Nicolas Untersteller, un classique moderne

 

Nicolas Untersteller, un classique moderne

par Marie Gloc

  

Le jeudi 21 décembre 1967, quelques jours après sa mort accidentelle, l’Ecole nationale des beaux-arts de Paris organise un hommage à son directeur, Nicolas Untersteller, né soixante-sept ans auparavant, le 26 mars 1900. La cérémonie s’ouvre par le choral de Bach BWV 22 « O Mensch, bewein dein’Sünde’ gross » et s’achève par l’Apparition de l’Eglise éternelle, d’Olivier Messien . Cette alliance de deux immenses musiciens, l’un fondateur du classicisme en musique, l’autre à la recherche d’une musique nouvelle, sonne comme une allégorie de la peinture de Nicolas Untersteller.
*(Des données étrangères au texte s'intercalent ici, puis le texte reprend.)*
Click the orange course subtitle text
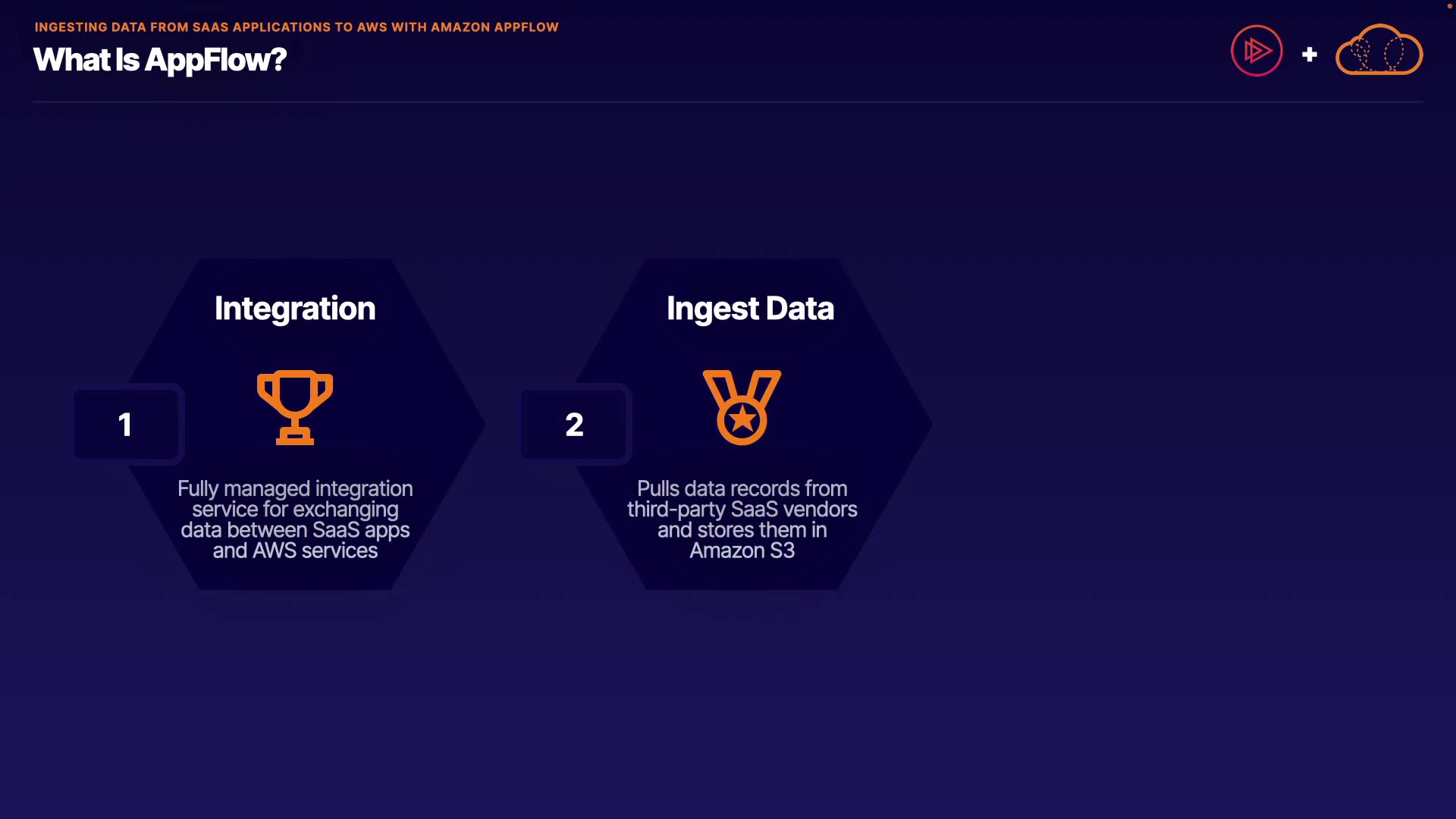This screenshot has height=819, width=1456. [x=297, y=27]
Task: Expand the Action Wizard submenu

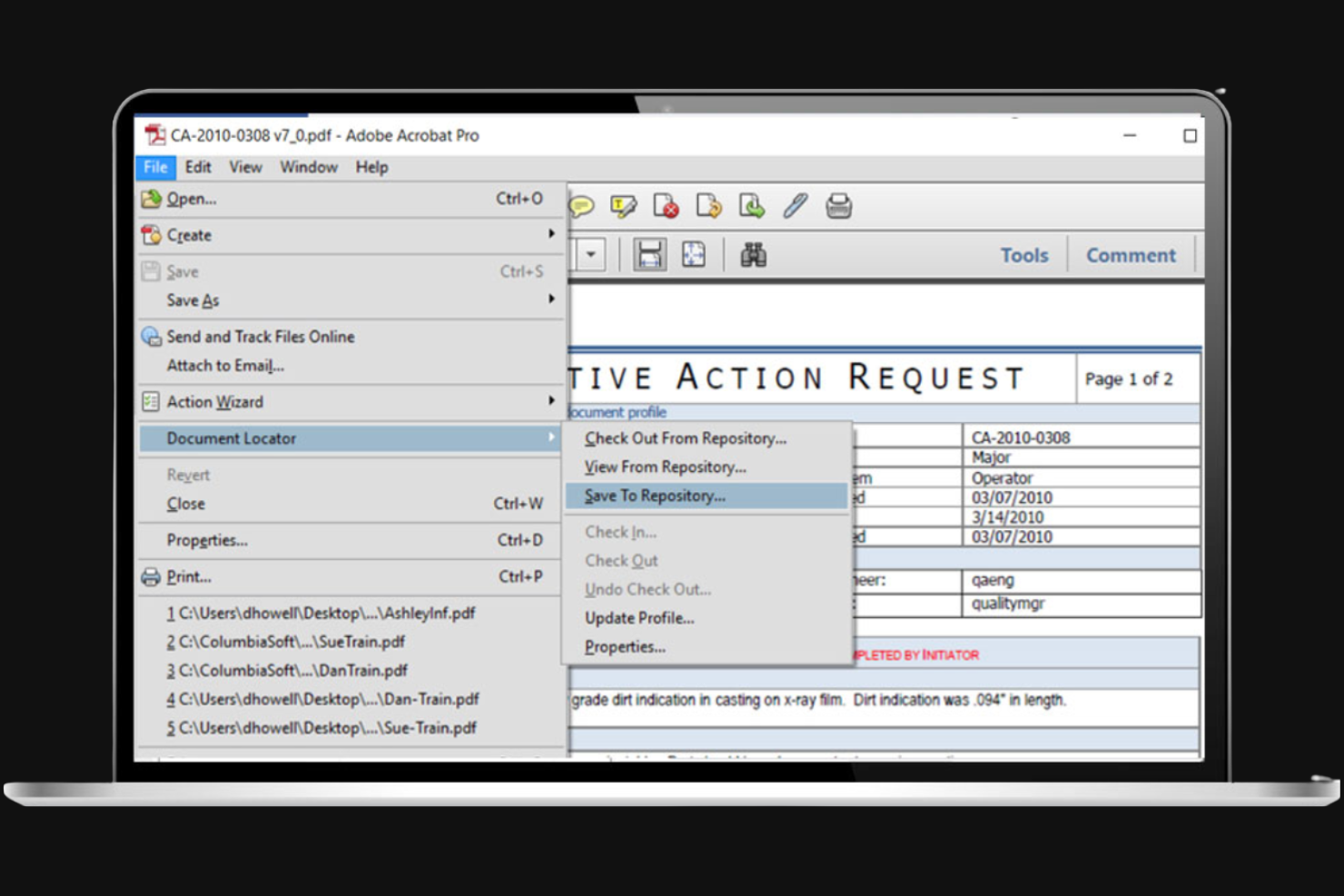Action: tap(214, 402)
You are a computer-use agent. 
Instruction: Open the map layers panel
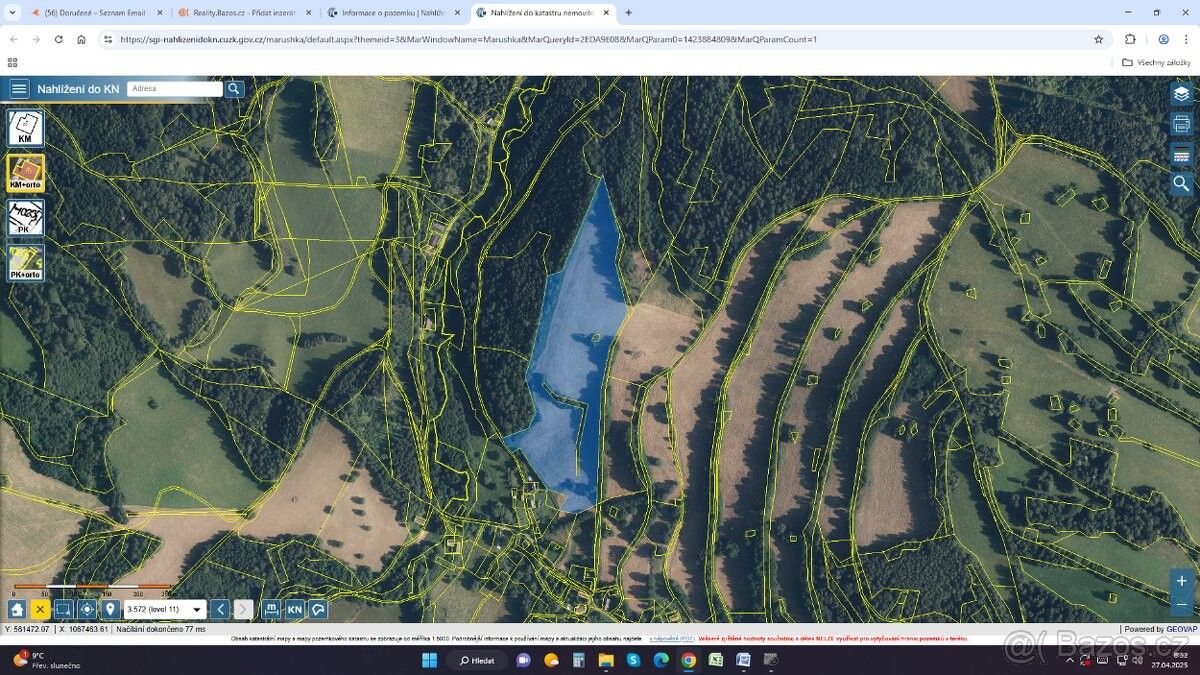point(1181,93)
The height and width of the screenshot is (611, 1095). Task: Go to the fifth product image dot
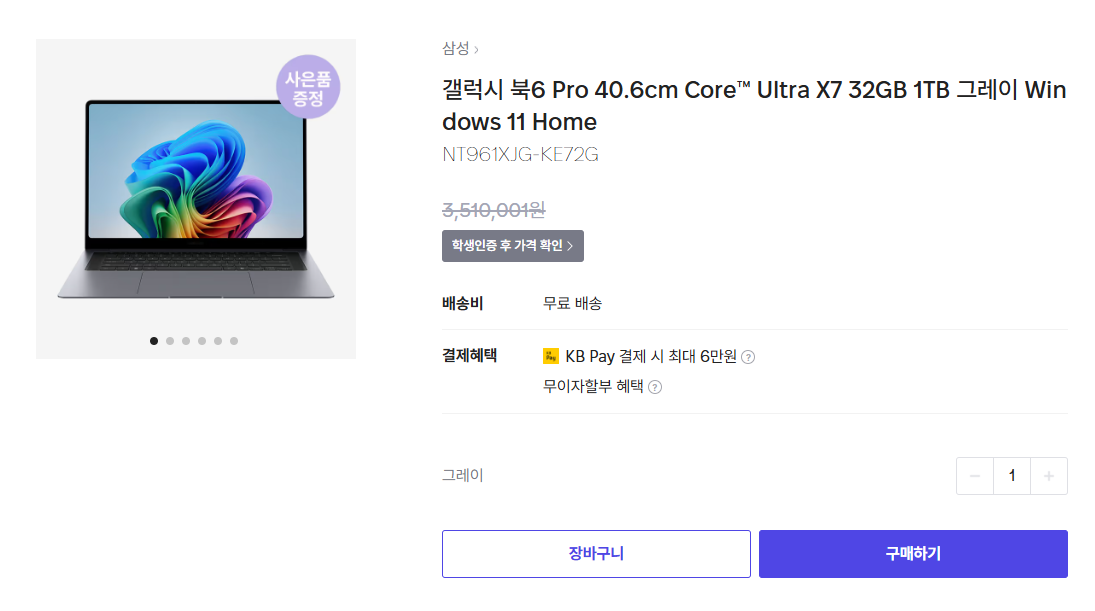[x=218, y=341]
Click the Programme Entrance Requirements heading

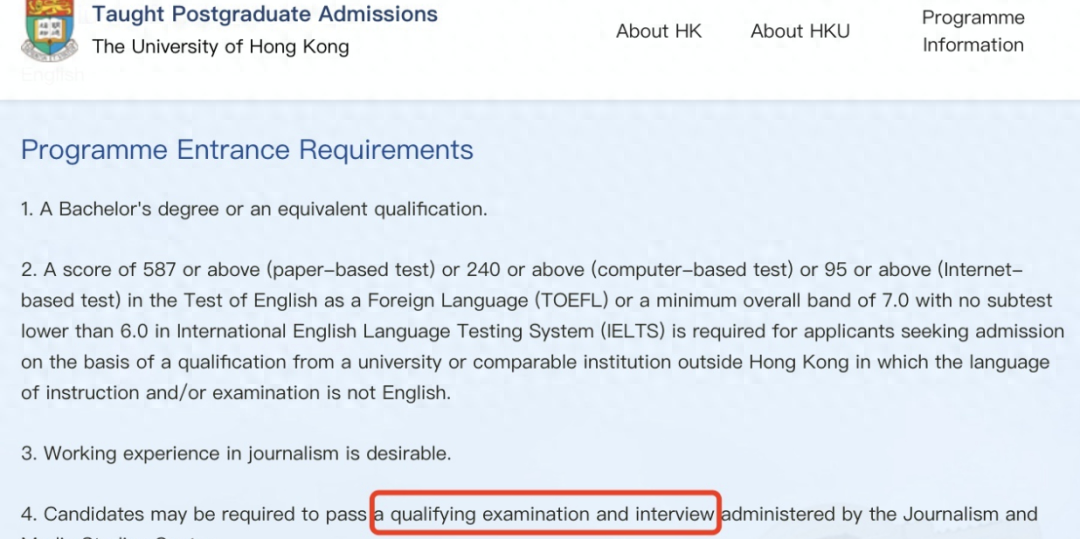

Y compris dans son travail administratif, celui qui, comme  directeur de l’école des beaux-arts, avait imposé Rouault, Ossip Zadkine et Giacometti dans les jurys de la très académique institution,  n’a jamais cessé de s’appuyer sur la connaissance de la tradition pour rechercher de nouvelles manières de peindre, tant d’un point de vue esthétique que technique.

Originaire de Stiring-Wendel, alors en Lorraine allemande, il bénéficie grâce à une bourse du Conseil Général de la Moselle, d’une formation à l’Ecole des arts décoratifs de Strasbourg, dont l’objectif est de former des artisans d’art par un apprentissage pratique du dessin, du modelage et de diverses techniques.  Fils d’un peintre en bâtiment, Untersteller y suit les cours de Georg Daubner (1865-1926), peintre paysagiste et décorateur de théâtre. Sa formation se prolonge à Paris à l’Ecole des Beaux-arts dans l’atelier de Paul-Albert  Laurens (1870-1934) au terme de laquelle il obtient le prix de Rome en 1928. Cette formation originale de dix années est décisive pour sa pratique picturale, essentiellement tournée vers l’art mural, alors en plein renouveau.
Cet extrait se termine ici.